SUPPLIED DATA below:

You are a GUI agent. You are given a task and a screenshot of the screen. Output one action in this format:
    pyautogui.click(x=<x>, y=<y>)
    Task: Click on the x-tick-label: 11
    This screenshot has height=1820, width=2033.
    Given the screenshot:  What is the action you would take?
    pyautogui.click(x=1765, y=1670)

End of SUPPLIED DATA.

ACTIVITY: Convert the lines above into a JSON list of strings, one string per line, leaving out any blank lines.

EXPECTED ANSWER:
[
  "You are a GUI agent. You are given a task and a screenshot of the screen. Output one action in this format:",
  "    pyautogui.click(x=<x>, y=<y>)",
  "    Task: Click on the x-tick-label: 11",
  "    This screenshot has height=1820, width=2033.",
  "    Given the screenshot:  What is the action you would take?",
  "    pyautogui.click(x=1765, y=1670)"
]